Now, the actual video production and effects are pretty good, except for the gunplay, which is awful. Explosions look realistic and the special effects are generally quite good, but whenever someone gets shot the camera does an MTV quick-cut to avoid the fact that the Atari team was too cheap for real special effects beyond digital adds. The actors are also a bunch of random nobodies, and it shows. While not actively bad, and certainly not as awful as the story and implausible scenes, most of the characters are wooden and simply poor actors. One exception is that Russian bad-guy leader that goes rogue... I can't remember his name offhand, but that guy had charisma.

The gameplay of Act of War takes absolutely no risks, meshing a beautiful graphics engine with gameplay roughly comparable to C&C Generals and C&C Red Alert 2. All the typical RTS fodder is abused here, from tech trees to unit veterancy (even in the same way as C&C with little military rank designators on the units) to base building and super weapons. It's all there, and it's all unchanged. If you loved Generals and similar games, you should be fine, but personally I grew tired of this formula long ago. Where the hell is the innovation guys? Oh, right, only Relic and Blizzard know how to innovate, everyone else just copies them. Your enjoyment of the single player campaign hinges a lot on how willing you are to put up with all the bullshit in the story and the cutscenes, and my bullshit tolerance level is quite, quite low.

The visuals are Act of War's strongest feature, with very detailed unit renderings, shadow effects, and detailed textures all around. The water looks sharp, too, but nothing compared to recent first person shooters like Halflife 2 or Far Cry. These visuals don't come at much of a performance hit, either – On my XP2100/1gb/6800NU rig I was able to play with everything maxed @ 1024x768 with great framerate all the way through. However, due to the nature of the engine and the way it loads things as you see/use them, expect to have stutter in the game whenever you build a structure the first time or move around the map, as it likes to 'undraw' areas you can't see, so when you go back often you will have a few second wait as the engine redraws the entire scene. Very bad news for people that like to monitor areas of the map every minute or two.
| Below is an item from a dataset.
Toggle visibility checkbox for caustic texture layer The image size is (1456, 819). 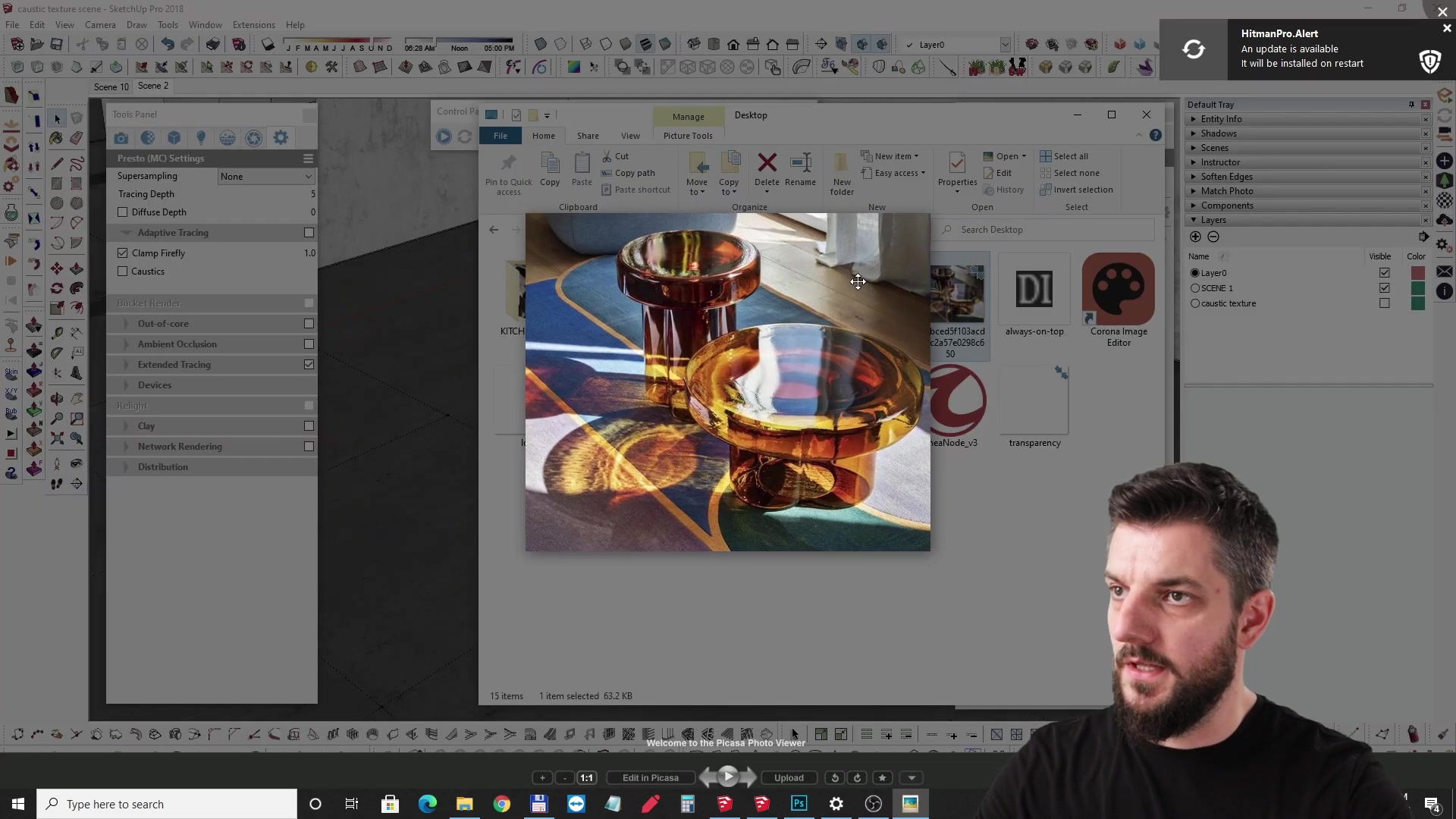pos(1385,303)
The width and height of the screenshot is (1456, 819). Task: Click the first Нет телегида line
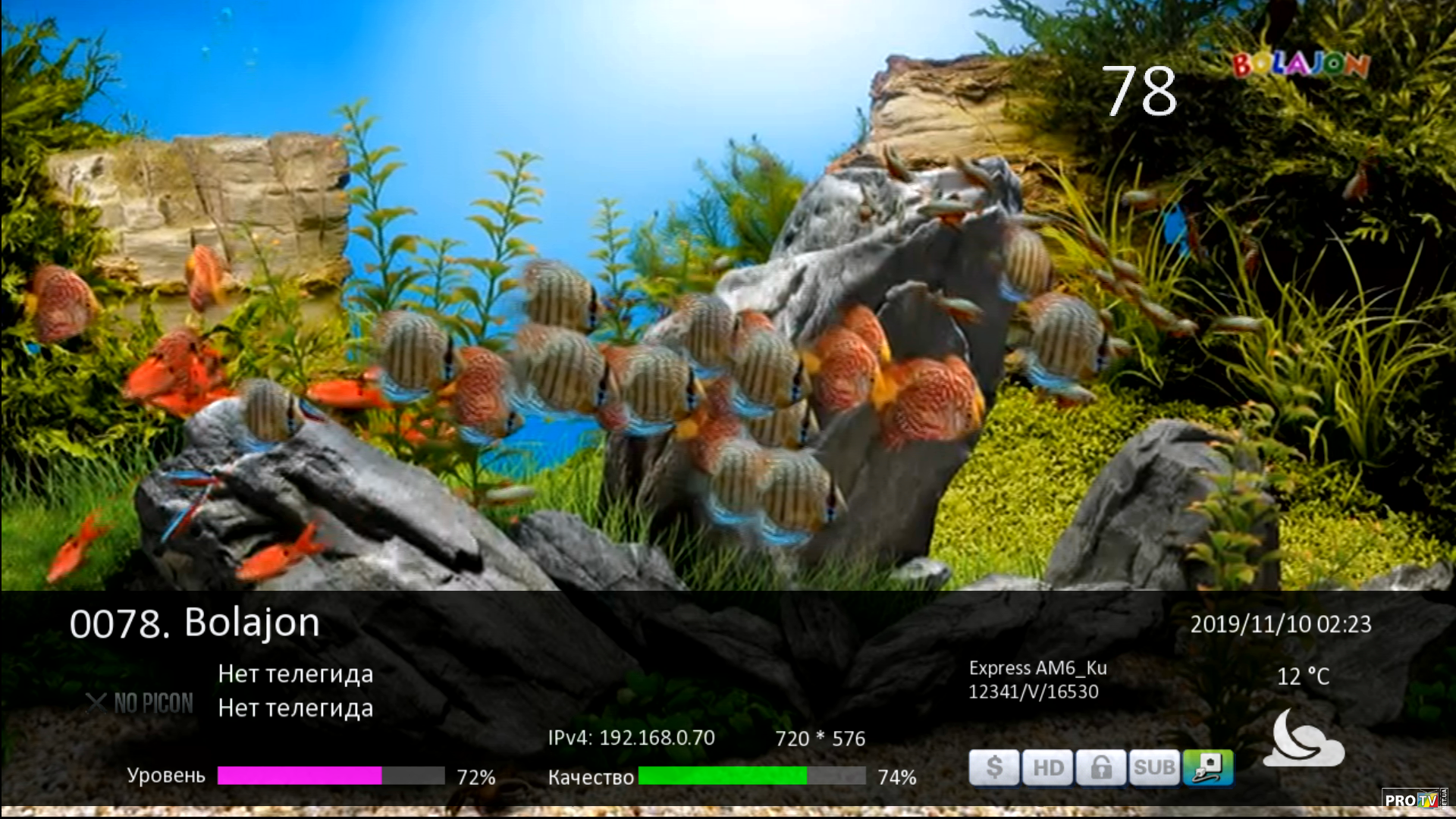pyautogui.click(x=295, y=673)
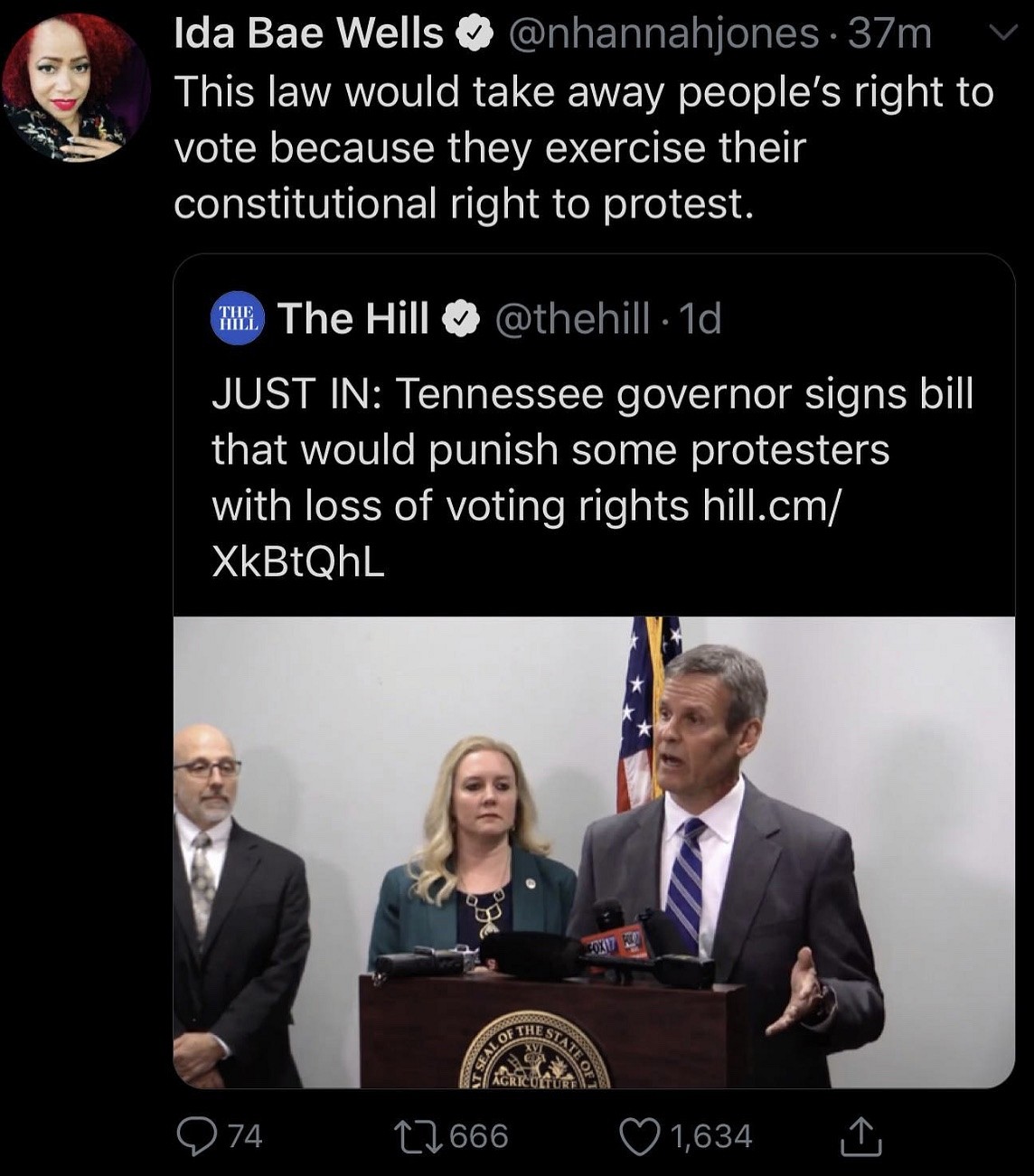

Multiplay isn't a whole lot better or worse than the single player campaign, but it is standard, typical, and takes no chances, exactly like the single player campaign, so while you know exactly what you are going to get, what you get is an experience you've had thousands of times before if you're remotely into RTS games. Build base, defend base, rush enemy, secure resources, et cetera, et cetera, et cetera. The multiplayer aspect offers absolutely nothing new, unique, or original, but at least it doesn't lag, something that kept Generals from ever being enjoyed at LAN parties I attended. I found the super weapons and some specific units quite unbalanced, but I'm sure patches will rectify this with time.

Overall this isn't a big disappointment, because it delivers about what I expected. I was, however, hoping for at least a good single player campaign with a solid techno-thriller story to back it up, but Act of War could not even deliver that much. I've said it before, but I'm going to say it again and again until developers start listening: If you don't innovate, you'd better polish. Act of War is polished, but it's not polished enough to hide the bad acting, disjointed and unrealistic storytelling, and most of all, the complete lack of inspiration or innovation. America survives this onslaught, but only just.